*EXERCISE INSTRUCTIONS*: Copy the rows from the start through the line that contains "[x=367, y=544]", inclusive, and replace "annotation" with "callout" wherever it occurs. Leave everything else unchanged.

*PROVIDED RECORDS*:
** START **

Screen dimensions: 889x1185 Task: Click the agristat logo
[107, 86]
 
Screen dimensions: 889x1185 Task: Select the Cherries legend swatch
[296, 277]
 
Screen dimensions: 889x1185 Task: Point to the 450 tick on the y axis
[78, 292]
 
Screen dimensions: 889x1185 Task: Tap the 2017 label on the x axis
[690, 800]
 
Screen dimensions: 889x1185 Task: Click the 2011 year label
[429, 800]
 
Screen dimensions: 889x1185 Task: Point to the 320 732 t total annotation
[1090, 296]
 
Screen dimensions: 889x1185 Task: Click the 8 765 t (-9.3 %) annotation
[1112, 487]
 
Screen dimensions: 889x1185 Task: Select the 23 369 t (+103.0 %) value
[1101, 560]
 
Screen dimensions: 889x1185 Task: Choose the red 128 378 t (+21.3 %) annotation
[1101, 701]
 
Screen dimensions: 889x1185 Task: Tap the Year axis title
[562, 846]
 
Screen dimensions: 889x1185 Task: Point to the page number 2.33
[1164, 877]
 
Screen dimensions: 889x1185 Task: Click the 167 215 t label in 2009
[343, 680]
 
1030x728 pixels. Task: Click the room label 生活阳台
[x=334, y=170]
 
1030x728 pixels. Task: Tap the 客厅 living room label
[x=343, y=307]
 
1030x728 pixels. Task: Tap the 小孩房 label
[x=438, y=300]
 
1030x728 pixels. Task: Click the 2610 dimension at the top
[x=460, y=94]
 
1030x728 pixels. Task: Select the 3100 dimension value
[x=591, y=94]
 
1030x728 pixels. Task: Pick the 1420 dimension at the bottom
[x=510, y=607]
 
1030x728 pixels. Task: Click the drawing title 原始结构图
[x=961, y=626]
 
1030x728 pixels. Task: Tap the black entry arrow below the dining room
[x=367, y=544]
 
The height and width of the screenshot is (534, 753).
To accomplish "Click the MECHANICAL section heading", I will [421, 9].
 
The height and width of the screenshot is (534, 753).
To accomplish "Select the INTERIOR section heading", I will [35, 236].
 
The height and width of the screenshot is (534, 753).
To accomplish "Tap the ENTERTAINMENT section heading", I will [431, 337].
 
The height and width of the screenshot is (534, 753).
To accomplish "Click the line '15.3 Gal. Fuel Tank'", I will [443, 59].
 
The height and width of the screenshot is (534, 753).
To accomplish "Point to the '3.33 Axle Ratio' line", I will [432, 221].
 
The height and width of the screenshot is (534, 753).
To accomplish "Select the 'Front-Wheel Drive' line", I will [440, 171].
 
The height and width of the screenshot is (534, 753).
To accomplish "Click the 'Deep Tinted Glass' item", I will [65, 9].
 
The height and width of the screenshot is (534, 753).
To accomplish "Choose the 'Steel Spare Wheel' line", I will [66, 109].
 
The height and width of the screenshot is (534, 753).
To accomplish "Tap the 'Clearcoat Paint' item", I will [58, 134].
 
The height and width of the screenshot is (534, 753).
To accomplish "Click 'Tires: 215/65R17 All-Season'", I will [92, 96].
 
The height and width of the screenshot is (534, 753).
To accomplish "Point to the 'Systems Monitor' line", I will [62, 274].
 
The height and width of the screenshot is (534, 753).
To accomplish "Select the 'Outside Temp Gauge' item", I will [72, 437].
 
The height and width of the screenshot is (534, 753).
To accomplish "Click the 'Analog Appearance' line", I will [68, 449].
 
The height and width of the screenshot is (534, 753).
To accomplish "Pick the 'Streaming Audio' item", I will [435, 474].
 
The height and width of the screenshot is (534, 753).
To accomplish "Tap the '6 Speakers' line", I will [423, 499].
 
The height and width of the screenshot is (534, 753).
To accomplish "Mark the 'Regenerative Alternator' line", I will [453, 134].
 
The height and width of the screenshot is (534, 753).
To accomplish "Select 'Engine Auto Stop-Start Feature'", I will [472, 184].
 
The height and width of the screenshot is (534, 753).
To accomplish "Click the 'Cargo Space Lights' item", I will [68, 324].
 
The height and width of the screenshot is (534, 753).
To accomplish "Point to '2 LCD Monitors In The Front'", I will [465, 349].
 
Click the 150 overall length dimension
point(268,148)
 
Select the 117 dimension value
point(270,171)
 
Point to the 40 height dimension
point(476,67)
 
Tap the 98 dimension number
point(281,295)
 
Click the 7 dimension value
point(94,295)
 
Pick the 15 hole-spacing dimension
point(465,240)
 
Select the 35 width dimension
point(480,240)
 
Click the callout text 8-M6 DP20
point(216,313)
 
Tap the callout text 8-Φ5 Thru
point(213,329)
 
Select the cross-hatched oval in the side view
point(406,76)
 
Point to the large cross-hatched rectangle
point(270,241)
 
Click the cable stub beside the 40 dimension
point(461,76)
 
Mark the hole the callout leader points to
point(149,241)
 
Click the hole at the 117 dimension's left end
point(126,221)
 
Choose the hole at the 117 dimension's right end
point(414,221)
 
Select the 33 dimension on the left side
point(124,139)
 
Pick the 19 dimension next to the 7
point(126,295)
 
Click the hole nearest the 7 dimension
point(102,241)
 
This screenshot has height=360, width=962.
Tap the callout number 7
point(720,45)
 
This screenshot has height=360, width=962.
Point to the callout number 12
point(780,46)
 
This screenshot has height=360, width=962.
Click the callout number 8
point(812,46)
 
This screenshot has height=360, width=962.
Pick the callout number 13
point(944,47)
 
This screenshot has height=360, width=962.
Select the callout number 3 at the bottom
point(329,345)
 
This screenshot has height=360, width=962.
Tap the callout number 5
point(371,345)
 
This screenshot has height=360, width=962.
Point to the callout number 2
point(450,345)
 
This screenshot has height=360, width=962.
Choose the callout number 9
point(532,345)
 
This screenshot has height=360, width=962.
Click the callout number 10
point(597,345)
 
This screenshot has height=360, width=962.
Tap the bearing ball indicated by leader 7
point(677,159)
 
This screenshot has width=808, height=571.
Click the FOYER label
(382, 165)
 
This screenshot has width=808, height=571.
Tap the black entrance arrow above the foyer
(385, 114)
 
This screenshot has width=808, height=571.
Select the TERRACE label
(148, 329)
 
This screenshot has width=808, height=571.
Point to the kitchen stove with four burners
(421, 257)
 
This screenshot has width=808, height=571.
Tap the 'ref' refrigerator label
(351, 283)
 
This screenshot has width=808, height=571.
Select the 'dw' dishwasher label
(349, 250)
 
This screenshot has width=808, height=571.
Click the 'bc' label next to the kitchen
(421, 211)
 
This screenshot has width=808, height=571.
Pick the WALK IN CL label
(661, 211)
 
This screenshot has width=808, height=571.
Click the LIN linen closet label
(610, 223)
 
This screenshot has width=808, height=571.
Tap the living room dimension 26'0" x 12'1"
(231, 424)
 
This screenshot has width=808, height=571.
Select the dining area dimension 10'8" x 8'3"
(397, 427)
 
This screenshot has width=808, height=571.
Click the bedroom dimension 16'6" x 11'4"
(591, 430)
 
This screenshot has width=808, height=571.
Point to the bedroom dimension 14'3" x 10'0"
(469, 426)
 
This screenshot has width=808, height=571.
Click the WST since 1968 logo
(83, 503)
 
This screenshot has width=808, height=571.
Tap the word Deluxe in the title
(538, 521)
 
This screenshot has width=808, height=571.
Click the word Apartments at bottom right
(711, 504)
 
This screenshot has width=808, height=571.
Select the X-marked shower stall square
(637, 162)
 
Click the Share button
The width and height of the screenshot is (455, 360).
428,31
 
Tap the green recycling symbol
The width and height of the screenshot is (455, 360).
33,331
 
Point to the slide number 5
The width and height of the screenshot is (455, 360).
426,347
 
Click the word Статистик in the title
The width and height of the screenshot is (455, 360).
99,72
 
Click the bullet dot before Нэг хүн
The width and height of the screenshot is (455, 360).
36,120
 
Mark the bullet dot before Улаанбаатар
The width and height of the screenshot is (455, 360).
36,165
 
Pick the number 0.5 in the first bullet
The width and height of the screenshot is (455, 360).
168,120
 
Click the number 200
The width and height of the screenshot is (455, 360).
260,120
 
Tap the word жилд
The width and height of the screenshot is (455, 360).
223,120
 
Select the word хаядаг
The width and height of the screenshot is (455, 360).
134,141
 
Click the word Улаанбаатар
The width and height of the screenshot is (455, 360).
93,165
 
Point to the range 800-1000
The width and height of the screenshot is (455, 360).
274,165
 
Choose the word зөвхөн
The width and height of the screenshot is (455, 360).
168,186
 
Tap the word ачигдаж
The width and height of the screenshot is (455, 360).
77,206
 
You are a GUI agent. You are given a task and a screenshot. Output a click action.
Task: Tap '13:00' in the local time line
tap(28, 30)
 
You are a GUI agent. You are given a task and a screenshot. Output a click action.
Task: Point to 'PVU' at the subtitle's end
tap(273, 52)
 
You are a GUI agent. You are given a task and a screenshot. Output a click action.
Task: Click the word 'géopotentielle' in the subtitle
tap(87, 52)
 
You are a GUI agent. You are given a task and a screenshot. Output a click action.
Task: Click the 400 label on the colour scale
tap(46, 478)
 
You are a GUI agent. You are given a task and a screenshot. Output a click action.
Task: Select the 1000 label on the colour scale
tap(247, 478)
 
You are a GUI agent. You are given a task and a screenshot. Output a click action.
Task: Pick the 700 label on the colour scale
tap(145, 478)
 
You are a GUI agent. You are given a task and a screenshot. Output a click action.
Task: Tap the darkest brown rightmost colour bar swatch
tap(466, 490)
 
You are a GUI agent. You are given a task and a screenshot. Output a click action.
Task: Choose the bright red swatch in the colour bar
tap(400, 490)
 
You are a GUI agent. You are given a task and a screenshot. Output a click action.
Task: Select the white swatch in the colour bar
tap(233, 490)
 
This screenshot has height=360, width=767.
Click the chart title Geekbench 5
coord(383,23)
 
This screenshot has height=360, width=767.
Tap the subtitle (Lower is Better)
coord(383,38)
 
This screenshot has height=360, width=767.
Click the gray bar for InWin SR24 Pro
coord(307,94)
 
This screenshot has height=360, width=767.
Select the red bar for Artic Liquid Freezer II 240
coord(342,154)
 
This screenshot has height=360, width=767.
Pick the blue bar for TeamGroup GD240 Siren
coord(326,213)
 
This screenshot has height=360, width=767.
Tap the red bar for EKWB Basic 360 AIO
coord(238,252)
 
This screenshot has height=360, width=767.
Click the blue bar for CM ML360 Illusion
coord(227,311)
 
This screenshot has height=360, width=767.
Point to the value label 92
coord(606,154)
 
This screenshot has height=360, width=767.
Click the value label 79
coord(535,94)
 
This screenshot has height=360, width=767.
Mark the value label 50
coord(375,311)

** END **

*OUTPUT OF THE TASK*:
Screen dimensions: 889x1185 Task: Click the agristat logo
[107, 86]
 
Screen dimensions: 889x1185 Task: Select the Cherries legend swatch
[296, 277]
 
Screen dimensions: 889x1185 Task: Point to the 450 tick on the y axis
[78, 292]
 
Screen dimensions: 889x1185 Task: Tap the 2017 label on the x axis
[690, 800]
 
Screen dimensions: 889x1185 Task: Click the 2011 year label
[429, 800]
 
Screen dimensions: 889x1185 Task: Point to the 320 732 t total callout
[1090, 296]
 
Screen dimensions: 889x1185 Task: Click the 8 765 t (-9.3 %) callout
[1112, 487]
 
Screen dimensions: 889x1185 Task: Select the 23 369 t (+103.0 %) value
[1101, 560]
 
Screen dimensions: 889x1185 Task: Choose the red 128 378 t (+21.3 %) callout
[1101, 701]
 
Screen dimensions: 889x1185 Task: Tap the Year axis title
[562, 846]
 
Screen dimensions: 889x1185 Task: Point to the page number 2.33
[1164, 877]
 
Screen dimensions: 889x1185 Task: Click the 167 215 t label in 2009
[343, 680]
 
1030x728 pixels. Task: Click the room label 生活阳台
[x=334, y=170]
 
1030x728 pixels. Task: Tap the 客厅 living room label
[x=343, y=307]
 
1030x728 pixels. Task: Tap the 小孩房 label
[x=438, y=300]
 
1030x728 pixels. Task: Click the 2610 dimension at the top
[x=460, y=94]
 
1030x728 pixels. Task: Select the 3100 dimension value
[x=591, y=94]
 
1030x728 pixels. Task: Pick the 1420 dimension at the bottom
[x=510, y=607]
 
1030x728 pixels. Task: Click the drawing title 原始结构图
[x=961, y=626]
 
1030x728 pixels. Task: Tap the black entry arrow below the dining room
[x=367, y=544]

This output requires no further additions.